[Stored entries]
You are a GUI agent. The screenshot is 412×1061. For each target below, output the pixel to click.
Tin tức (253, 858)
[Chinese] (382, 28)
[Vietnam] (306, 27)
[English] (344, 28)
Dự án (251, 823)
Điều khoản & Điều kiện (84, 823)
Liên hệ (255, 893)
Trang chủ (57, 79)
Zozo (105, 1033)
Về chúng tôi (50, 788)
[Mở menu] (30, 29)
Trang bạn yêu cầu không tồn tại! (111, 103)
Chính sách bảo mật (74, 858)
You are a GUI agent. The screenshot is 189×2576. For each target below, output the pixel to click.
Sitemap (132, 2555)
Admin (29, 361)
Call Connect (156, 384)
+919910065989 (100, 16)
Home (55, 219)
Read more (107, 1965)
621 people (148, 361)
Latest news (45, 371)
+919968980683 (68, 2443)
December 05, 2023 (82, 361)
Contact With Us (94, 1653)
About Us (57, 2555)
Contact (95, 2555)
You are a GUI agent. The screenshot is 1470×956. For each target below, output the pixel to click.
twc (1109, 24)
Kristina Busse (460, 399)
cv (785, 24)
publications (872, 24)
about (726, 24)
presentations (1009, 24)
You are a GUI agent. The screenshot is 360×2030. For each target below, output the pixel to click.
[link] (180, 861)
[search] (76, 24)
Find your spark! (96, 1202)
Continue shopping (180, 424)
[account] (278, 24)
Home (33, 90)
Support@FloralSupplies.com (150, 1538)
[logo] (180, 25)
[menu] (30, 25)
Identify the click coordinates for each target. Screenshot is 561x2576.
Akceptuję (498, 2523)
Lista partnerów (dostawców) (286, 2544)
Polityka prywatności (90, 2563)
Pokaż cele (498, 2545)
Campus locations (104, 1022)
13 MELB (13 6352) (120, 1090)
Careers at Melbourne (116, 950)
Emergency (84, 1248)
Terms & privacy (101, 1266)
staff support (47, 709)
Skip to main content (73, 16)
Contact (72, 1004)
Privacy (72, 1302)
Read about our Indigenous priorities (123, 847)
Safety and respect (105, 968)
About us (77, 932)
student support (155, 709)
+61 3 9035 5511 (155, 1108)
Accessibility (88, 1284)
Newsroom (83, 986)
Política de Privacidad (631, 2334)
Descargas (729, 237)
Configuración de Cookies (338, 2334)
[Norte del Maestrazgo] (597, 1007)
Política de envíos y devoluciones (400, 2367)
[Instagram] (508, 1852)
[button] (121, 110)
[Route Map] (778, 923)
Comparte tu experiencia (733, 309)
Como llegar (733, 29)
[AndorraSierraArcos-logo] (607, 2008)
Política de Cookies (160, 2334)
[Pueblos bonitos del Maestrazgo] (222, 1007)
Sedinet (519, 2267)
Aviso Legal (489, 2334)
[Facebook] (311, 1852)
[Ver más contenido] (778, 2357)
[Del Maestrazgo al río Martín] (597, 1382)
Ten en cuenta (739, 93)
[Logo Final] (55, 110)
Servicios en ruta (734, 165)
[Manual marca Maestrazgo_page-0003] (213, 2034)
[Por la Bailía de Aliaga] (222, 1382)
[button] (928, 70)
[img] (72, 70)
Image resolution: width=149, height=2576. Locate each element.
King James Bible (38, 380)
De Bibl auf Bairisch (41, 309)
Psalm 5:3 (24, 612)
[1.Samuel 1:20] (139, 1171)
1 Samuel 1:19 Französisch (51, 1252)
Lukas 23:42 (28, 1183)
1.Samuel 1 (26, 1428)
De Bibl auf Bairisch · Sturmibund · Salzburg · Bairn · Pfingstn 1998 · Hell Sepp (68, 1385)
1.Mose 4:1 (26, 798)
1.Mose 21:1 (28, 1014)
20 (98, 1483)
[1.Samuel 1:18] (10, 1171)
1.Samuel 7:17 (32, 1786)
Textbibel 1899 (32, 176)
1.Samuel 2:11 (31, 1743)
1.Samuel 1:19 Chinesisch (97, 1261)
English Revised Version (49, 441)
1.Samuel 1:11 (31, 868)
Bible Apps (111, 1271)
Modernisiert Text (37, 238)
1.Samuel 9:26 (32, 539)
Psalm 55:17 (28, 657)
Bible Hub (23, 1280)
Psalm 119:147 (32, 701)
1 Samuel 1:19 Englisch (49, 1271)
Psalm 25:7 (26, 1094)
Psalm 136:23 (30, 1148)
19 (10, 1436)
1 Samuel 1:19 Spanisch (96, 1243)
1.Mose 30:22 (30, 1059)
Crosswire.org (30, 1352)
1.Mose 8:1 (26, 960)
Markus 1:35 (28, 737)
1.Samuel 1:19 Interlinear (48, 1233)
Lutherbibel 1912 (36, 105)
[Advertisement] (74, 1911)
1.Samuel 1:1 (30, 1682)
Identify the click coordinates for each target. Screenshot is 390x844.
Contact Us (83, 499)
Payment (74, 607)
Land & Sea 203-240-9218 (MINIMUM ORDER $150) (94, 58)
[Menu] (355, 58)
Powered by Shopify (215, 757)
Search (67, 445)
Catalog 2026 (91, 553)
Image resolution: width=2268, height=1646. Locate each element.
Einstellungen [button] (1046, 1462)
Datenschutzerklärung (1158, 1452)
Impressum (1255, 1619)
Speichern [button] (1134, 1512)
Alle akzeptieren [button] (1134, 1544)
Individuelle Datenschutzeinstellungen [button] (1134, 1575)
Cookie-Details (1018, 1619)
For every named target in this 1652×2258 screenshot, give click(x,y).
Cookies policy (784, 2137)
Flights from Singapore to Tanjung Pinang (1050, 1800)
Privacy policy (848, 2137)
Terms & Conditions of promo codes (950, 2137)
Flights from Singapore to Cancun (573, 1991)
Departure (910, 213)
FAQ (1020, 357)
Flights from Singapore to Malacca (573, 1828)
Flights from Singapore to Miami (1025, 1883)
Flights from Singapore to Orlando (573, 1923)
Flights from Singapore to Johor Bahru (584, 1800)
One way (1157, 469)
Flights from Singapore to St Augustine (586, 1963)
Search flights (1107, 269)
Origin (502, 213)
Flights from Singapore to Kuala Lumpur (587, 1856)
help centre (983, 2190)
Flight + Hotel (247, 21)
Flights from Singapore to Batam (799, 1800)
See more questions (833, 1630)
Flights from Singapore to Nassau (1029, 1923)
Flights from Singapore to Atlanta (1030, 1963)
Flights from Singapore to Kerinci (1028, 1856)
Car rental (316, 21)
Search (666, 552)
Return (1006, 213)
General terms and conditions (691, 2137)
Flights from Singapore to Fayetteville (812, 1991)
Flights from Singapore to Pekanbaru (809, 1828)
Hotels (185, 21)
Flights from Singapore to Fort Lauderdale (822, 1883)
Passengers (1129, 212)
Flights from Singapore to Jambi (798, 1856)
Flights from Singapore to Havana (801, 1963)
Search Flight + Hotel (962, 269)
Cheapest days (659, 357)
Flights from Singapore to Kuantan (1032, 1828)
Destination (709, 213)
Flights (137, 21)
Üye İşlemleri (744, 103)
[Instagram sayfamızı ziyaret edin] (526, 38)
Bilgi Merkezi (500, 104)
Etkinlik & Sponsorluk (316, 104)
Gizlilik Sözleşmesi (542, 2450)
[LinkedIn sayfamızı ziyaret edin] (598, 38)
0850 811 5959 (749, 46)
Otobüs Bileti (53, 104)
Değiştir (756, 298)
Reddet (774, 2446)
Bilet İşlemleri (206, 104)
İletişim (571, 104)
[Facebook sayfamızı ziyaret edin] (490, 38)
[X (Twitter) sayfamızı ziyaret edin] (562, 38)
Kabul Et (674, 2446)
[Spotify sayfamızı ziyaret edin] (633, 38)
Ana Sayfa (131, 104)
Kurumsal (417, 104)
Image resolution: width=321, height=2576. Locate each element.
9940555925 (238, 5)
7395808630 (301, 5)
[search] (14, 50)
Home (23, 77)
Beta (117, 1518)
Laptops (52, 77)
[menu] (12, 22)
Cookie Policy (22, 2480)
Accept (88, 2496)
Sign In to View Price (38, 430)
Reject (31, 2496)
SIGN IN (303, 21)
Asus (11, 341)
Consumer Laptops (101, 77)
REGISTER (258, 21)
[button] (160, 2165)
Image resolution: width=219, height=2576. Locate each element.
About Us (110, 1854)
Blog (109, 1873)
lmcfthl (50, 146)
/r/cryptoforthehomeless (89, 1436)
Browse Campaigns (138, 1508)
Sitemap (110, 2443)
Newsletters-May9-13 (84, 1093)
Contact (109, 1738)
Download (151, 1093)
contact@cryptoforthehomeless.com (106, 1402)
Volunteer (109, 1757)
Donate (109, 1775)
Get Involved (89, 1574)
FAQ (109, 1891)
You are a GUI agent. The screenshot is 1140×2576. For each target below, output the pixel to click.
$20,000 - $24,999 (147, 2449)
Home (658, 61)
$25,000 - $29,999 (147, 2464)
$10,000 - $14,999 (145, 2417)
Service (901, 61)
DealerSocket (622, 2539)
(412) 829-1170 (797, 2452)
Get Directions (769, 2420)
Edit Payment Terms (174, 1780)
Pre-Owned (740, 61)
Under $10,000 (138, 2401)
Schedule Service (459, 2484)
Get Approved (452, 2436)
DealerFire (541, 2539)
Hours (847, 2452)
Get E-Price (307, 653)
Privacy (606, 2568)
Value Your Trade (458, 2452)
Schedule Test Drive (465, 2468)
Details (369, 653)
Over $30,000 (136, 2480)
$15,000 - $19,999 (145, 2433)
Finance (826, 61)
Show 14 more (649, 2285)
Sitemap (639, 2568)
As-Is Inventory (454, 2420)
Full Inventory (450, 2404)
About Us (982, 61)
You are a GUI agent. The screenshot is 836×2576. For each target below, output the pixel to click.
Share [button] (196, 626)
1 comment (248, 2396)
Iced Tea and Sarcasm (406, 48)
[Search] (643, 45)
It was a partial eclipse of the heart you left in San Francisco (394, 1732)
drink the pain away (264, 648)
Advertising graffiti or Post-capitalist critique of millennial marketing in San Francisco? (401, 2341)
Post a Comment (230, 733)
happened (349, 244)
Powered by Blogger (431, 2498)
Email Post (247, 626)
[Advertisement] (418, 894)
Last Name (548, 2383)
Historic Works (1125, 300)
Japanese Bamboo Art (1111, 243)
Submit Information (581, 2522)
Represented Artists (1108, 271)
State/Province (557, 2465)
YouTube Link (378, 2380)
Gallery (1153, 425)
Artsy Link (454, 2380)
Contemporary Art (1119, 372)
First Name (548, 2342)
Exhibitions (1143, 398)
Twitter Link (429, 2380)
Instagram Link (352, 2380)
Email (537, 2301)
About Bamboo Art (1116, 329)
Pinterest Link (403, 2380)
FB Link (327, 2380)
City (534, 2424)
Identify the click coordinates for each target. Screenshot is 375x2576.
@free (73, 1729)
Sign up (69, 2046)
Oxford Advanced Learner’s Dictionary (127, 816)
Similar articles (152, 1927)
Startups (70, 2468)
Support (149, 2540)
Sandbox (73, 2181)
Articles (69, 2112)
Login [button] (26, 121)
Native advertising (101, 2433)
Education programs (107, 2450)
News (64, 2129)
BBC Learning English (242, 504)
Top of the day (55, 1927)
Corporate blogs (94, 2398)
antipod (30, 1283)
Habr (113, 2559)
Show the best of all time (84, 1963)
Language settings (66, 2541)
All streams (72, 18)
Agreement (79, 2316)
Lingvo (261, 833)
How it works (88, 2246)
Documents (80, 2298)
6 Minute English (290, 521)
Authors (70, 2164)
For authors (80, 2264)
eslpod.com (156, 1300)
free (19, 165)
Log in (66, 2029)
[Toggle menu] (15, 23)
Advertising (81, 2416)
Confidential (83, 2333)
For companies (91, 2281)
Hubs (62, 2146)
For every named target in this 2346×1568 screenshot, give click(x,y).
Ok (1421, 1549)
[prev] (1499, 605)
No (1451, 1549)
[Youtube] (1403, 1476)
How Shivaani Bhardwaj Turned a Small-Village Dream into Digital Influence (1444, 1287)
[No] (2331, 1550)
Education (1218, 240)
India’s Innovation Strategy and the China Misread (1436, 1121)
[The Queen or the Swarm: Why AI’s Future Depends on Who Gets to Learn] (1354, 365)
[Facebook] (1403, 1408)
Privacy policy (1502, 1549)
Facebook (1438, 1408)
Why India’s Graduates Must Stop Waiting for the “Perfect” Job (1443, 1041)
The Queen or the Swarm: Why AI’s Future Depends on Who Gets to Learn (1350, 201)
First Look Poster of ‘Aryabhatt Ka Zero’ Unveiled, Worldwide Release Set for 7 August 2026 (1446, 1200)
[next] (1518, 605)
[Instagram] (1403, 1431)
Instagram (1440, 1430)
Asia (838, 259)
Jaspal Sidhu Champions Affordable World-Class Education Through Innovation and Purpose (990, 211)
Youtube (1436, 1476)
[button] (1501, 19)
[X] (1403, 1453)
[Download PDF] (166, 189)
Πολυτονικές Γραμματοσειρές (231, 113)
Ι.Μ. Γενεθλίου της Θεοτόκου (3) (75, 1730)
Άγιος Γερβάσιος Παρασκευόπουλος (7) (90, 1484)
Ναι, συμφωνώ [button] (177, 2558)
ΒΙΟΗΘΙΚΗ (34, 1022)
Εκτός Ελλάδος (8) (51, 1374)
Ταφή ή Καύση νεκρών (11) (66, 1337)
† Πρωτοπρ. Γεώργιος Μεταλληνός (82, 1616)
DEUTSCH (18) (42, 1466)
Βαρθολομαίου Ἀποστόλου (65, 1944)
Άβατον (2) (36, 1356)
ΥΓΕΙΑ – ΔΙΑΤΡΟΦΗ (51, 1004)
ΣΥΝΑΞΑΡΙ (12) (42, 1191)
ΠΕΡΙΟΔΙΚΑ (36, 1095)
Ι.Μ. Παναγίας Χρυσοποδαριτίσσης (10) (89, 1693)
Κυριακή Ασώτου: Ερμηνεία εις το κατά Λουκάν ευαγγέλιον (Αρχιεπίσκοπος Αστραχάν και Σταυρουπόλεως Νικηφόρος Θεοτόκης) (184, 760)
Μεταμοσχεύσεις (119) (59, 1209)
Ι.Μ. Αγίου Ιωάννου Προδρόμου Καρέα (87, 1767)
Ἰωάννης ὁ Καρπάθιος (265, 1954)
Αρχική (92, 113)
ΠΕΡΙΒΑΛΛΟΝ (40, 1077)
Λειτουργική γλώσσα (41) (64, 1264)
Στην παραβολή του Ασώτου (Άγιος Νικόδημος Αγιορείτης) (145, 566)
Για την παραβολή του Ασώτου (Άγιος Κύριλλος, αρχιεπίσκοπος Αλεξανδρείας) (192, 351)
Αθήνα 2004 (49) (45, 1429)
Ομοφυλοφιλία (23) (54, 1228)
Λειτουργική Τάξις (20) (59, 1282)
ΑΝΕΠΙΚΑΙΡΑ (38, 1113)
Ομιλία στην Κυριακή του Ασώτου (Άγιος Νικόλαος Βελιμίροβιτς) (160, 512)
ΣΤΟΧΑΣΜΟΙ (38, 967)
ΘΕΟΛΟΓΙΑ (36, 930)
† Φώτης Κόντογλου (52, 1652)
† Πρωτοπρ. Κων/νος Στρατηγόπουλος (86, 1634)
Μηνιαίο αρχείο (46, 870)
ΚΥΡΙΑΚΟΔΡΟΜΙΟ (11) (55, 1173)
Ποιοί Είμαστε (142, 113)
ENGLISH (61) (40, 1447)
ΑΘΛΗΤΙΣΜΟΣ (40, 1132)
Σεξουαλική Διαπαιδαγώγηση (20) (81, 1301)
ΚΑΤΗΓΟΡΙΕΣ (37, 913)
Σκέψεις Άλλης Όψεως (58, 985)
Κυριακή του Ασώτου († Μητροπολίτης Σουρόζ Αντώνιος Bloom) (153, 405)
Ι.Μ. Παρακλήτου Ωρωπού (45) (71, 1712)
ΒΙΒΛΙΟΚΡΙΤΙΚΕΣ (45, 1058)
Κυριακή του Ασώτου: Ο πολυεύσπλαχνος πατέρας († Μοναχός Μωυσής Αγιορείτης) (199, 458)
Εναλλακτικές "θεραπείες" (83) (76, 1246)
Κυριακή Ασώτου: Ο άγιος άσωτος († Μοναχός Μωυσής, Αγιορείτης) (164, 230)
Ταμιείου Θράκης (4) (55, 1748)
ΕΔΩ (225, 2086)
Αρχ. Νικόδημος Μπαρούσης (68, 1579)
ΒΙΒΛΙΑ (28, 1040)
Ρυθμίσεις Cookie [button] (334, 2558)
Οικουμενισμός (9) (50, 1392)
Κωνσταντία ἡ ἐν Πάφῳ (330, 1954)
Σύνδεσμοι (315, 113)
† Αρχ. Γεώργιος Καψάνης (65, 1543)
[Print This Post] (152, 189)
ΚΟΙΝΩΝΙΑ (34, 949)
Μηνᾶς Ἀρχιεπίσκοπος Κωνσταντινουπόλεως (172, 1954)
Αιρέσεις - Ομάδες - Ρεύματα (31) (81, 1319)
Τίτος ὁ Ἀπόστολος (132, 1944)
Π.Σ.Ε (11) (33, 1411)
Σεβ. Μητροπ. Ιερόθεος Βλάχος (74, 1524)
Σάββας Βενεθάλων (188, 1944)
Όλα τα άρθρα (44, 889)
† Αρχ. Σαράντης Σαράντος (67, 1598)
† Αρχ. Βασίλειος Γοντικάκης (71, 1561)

- DIRECTIONS FOR THIS TASK
Your answer should be a single number: how many lines in the preceding entries contain "element".

- RESULT BELOW
4